--- RECORDS FOR THIS TASK ---

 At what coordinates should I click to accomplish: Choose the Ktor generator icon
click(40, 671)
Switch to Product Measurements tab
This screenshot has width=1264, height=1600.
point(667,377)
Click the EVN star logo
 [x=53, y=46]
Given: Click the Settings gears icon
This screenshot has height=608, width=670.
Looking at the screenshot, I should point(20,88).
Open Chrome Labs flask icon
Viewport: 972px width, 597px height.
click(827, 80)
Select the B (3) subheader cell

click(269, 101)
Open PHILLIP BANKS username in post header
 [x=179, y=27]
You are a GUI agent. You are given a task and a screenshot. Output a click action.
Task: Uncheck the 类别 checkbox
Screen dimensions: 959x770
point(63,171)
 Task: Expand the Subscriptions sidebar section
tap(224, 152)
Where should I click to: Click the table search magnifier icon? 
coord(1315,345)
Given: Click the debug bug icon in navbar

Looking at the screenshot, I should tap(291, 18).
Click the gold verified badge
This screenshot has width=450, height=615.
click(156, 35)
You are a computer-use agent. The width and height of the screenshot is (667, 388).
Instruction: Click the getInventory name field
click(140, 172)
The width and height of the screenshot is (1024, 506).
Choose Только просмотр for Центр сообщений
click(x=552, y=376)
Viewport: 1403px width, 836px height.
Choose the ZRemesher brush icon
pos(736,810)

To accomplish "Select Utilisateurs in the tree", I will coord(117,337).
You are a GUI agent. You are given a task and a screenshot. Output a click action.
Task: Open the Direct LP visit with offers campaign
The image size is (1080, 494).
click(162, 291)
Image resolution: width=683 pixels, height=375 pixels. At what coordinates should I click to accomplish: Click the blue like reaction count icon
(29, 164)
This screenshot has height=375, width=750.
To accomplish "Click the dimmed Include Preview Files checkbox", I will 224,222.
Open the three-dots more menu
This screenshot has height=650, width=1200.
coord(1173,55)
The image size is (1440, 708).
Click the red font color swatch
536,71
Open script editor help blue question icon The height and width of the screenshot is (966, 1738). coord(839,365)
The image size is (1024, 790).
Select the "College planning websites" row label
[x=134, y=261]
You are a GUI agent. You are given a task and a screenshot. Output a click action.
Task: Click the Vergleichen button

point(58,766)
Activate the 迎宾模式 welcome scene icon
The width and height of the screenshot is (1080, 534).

---

Repeat exactly the lines from the line containing "Instruction: Click the" through the last line of the records above, including both, and nothing else.

Instruction: Click the getInventory name field
click(140, 172)
The width and height of the screenshot is (1024, 506).
Choose Только просмотр for Центр сообщений
click(x=552, y=376)
Viewport: 1403px width, 836px height.
Choose the ZRemesher brush icon
pos(736,810)

To accomplish "Select Utilisateurs in the tree", I will coord(117,337).
You are a GUI agent. You are given a task and a screenshot. Output a click action.
Task: Open the Direct LP visit with offers campaign
The image size is (1080, 494).
click(162, 291)
Image resolution: width=683 pixels, height=375 pixels. At what coordinates should I click to accomplish: Click the blue like reaction count icon
(29, 164)
This screenshot has height=375, width=750.
To accomplish "Click the dimmed Include Preview Files checkbox", I will 224,222.
Open the three-dots more menu
This screenshot has height=650, width=1200.
coord(1173,55)
The image size is (1440, 708).
Click the red font color swatch
536,71
Open script editor help blue question icon The height and width of the screenshot is (966, 1738). coord(839,365)
The image size is (1024, 790).
Select the "College planning websites" row label
[x=134, y=261]
You are a GUI agent. You are given a task and a screenshot. Output a click action.
Task: Click the Vergleichen button

point(58,766)
Activate the 迎宾模式 welcome scene icon
The width and height of the screenshot is (1080, 534).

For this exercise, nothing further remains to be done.